Inspire what, you might ask? To which I would reply, to listen to yourself; to hear what it is you keep saying you want or wish you could do and find a way to do it. Yes, I know, there are limitations, for all of us, and as we age, the limitations of loss of loved ones and physical mobility and health indeed limit desire and hamper the manifestation of dreams, in which case we must dream anew.

Joel and I are extremely aware of our good fortune, some of it having come from making good decisions and finally accepting the true responsibilities of life, and some of it no doubt for reasons we can never know. But we are daily aware of the possibility of imminent loss of the other and this spurs us to be even more honest, with ourselves and with each other…to be honest to the point of what could be called selfishness, not only in order to make the most of each day, but hopefully to strengthen ourselves so that whoever is left behind is a whole person capable of surviving grief while continuing to live whatever is left of life to the fullest. But I digress, wildly.

Let me disabuse any reader who thinks we are living in Paradise. We’re actually living on a farm in the middle of a heat wave. There are 50 head of cattle, an unknown quantity of sheep, goats and chickens ergo a vastly unknown number of attendant insects. By the beginning of last week we had reached a Zen place of being able to sit outside with our lunch or dinner without swatting at any of the hundreds of flies landing on us, and our food; although we did become mass-murderers inside the house where no fly has the right to life. We actually got to the point where we were announcing our kill count to each other and wondered if perhaps this was how the Mafia came into being.

What we couldn’t rise above, if you’ll pardon the pun, was a type of insect that mysteriously seems to have escaped being named; a rather excellent example of the level of Italian denial when confronted with anything they are powerless or unwilling to change. These insects make no-see-ems look like blimps. They are particularly fond of the ear canal where they not only relentlessly tickle, but also produce a whine so high-pitched it sounds like the scream of distant murder. They also seem to have a strong liking for my hair gel which they feasted on one evening while I was watering, leaving behind 32 bites on my head, bites the size of chickpeas and which caused my entire scalp to itch with such intensity that I resorted to antihistamines and a valium.

Fortunately, like all horror, insects have a time limit. We know from last year that these insects vanish after a couple of weeks. Not so the black aphids which are devouring my nasturtiums, nasturtiums which, until 2 weeks ago, were the glory of the garden and the envy of the locals. So much for pride.

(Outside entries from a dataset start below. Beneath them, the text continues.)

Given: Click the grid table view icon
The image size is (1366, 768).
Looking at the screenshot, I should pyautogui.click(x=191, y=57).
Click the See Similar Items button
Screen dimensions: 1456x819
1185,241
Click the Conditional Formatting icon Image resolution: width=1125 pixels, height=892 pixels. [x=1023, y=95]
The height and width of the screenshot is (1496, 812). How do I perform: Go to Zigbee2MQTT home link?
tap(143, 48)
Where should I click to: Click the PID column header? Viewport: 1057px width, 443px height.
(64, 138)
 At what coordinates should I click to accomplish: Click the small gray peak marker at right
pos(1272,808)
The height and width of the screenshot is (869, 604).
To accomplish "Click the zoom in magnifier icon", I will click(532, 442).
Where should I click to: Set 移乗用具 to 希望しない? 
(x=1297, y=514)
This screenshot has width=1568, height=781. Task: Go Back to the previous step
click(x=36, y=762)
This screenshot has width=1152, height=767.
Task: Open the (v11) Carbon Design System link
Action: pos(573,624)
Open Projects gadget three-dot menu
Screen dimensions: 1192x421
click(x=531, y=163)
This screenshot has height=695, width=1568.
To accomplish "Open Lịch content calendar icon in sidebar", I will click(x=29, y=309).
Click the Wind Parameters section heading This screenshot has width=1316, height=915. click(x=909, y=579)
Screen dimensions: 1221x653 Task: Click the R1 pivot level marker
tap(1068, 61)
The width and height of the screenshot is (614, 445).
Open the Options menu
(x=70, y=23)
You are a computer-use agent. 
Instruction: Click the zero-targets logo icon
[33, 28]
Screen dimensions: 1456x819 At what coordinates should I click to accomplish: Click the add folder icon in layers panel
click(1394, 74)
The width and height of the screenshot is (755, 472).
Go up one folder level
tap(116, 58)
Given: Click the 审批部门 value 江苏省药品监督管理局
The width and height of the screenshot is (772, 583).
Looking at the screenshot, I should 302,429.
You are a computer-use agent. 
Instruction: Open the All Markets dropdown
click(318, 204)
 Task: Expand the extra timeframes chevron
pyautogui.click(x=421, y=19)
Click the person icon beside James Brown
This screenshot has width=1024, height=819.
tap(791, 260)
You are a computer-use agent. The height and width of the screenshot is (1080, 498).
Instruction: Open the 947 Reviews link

And so much for control; when we returned from the sea all was not well with the garden. Evidently a mere 2 hours after we left, a storm arrived. It lasted for 2 hours, blew out the fuses, turned the area around the house into a lake and the attendant winds knocked down almost every plant, including one of the climbing roses which I had rescued from drought and disease. It was 8 in the evening when we pulled up to the house and I immediately donned my boots, wrapped my head in a scarf and went to work. As the saying goes; what doesn’t kill you will make you stronger and so it is with plants. Everything survived and within 2 days of trimming everything back, new shoots and buds, leaves and branches were pushing back out into the world. We humans are no different.

However, it has changed my thinking about gardening, or rather, my desire for it. When we left our seaside garden on Cape Cod behind nearly two years ago I was heartbroken. Now, when we move up the hill next year the garden there will consist of banks of rosemary and lavender, both of which grow abundantly well with absolute neglect. We’ll prune the olive trees, tend the existing roses and dig in the ones we have here. And, judge me if you will, but I will most definitely be putting in an automatic watering system.

I am not only too old for children, I’m also too old for pets and plants. I’m at peace with becoming a selfish old biddy and want only that in my life for which I am capable and willing to be responsible.